Work instructions.
A – Answer these questions from the blog post on chemical weapons in Iraq:
(i) Which outlet does the post say noticed that no one else seemed to report the story?
(ii) Under International Law, what was Iraq unable to possess?
(iii) What does the writer say the press did not have in order to report it?
B – Print the passage of the blog post on chemical weapons in Iraq, starting with "I know maybe" and going on through "to report it.".

Text block.
/---

Thursday, June 22, 2006

Chemical Weapons in Iraq

Here's a story that wasn't reported in the mainstream press. Chemical weapons were found in Iraq. That's right. This is probably news to you. Newsbusters noticed that no one else seemed to report on it.

The few media outlets that have discussed it talked about how it wasn't as many weapons as what we suspected or how they were old weapons, not newly made weapons. What they don't mention is that a chemical weapon is a chemical weapon and under International Law Iraq was unable to possess them. By Iraq's admission they did not possess them. Neither the law nor Iraq's admission tempered the statements to say they didn't create any new weapons. They didn't say they only had less than 5. The law was they couldn't have any.

I know maybe I'm beating a dead horse here but you'll here in the press for years about how we went into Iraq and there were no weapons. This isn't true. I'm not advocating the manner in which we went into Iraq but lets stick to the facts. Iraq did have chemical weapons. The press just didn't have the objectivity to report it.

\---

Dataset excerpts.

/---

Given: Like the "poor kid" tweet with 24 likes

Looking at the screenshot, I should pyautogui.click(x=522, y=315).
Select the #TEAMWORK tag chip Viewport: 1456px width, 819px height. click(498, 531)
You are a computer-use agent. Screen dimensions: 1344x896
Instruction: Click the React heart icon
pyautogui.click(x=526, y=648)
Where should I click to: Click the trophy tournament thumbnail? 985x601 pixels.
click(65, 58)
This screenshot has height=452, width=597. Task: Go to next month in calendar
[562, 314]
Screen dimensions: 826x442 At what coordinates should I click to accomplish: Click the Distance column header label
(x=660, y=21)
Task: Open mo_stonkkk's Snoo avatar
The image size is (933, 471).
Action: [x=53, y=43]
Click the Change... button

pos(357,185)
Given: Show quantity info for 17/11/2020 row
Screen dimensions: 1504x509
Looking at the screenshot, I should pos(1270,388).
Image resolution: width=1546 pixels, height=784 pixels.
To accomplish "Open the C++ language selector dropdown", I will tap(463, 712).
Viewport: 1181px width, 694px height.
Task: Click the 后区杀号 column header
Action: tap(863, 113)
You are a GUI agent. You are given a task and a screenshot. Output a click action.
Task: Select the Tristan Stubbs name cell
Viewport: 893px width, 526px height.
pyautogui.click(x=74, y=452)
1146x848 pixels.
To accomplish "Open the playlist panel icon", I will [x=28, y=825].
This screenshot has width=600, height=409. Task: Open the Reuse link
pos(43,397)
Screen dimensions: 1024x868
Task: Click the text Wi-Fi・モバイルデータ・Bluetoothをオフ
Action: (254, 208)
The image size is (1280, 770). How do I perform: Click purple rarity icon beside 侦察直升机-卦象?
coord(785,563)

\---

Solutions to each task.
A –
(i) Newsbusters
(ii) Chemical weapons
(iii) The objectivity

B –
I know maybe I'm beating a dead horse here but you'll here in the press for years about how we went into Iraq and there were no weapons. This isn't true. I'm not advocating the manner in which we went into Iraq but lets stick to the facts. Iraq did have chemical weapons. The press just didn't have the objectivity to report it.